This book isn't called Neither Here nor There! What am I stoopid? It's "The Lost Continent". I got confused because there are two stories in the same book. Duh!

Neither Here nor There by Bill Bryson Hurrumph, it's The Lost Continent, actually

Bill Bryson is my hero. This guy takes travel writing writing and pumps so much easy erudition into it you'll be able to regurgitate it at parties forever afterwards ("Were you aware that the Founding Fathers came to America totally unprepared? One guy apparently had something like a hundred pairs of shoes and a history of Turkey. And the first people they met could speak better English than a lot of them"). Of course, if you keep that up you might never get invited to another party after all. Still, Bryson writes with a wit that actually makes you laugh out loud. One of the things Fi dislikes most is when I say, "ooh, just listen to this bit", and Bill Bryson's books make me do that with astonishing regularity.

* Data section

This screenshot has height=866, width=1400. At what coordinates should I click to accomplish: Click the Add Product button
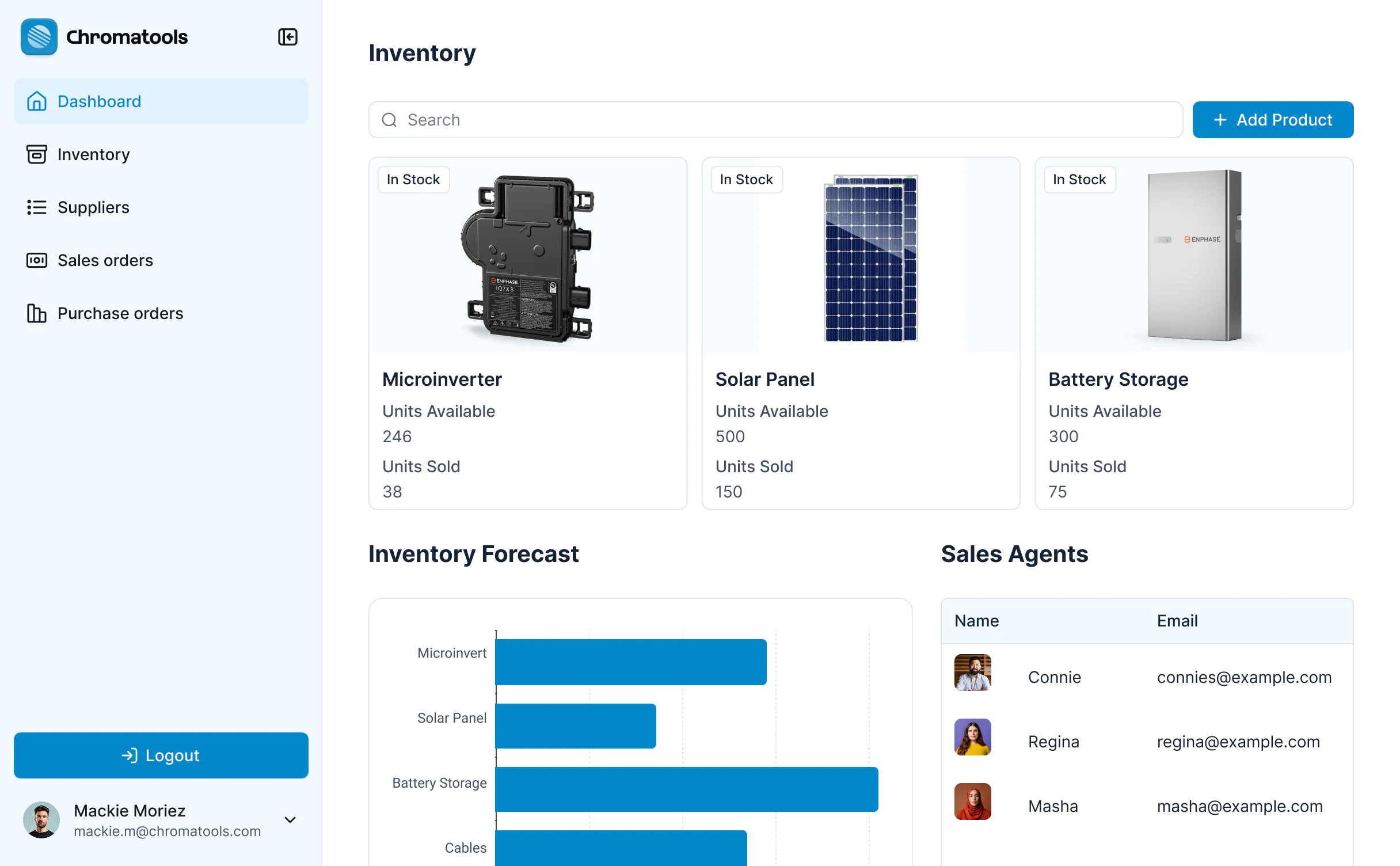1273,120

* Challenge A
According to the Bill Bryson book review, what is the actual title of the book being reviewed?
* Challenge B
Reproduce verbatim the portion of the Bill Bryson book review between "Bill Bryson is" and "with astonishing regularity.", inclusive.
* Challenge C
Extend the Bill Bryson book review, picking up after its final sentence.
The material has no connection to the Bill Bryson book review.

* Exercise result A
The Lost Continent.

* Exercise result B
Bill Bryson is my hero. This guy takes travel writing writing and pumps so much easy erudition into it you'll be able to regurgitate it at parties forever afterwards ("Were you aware that the Founding Fathers came to America totally unprepared? One guy apparently had something like a hundred pairs of shoes and a history of Turkey. And the first people they met could speak better English than a lot of them"). Of course, if you keep that up you might never get invited to another party after all. Still, Bryson writes with a wit that actually makes you laugh out loud. One of the things Fi dislikes most is when I say, "ooh, just listen to this bit", and Bill Bryson's books make me do that with astonishing regularity.

* Exercise result C
This one, like Notes from a Small Island (that I finished reading just before I started up this website) is a travelogue of Bryson's meanderings across North America in which he bemoans the avarice of American tourist institutions (while admitting, somewhat shamefully, that he really enjoys the attractions themselves), and gives you an insight into the many varied cultures that make up the US. It is also something of a dedication to his father who died before the writing of this novel and the fraught family holidays he was the instigator of. I'm only halfway through, but I already know that this book will become a firm favourite, just like all his others...

Conclusion: Having now read this, I would have to say that Notes from a Small Island is Neither Here nor There version 2 (Or, in actual fact, The Lost Continent version 2). In essence they are the same book, just using different countries, but neither is diminished for all that. Bill Bryson actually makes me want to visit the US (something I've never been too keen on) - if only to see the Grand Canyon which is apparently over a mile deep and ten miles wide in some places, and over 180 miles long. I give this book an unreserved thumbs up.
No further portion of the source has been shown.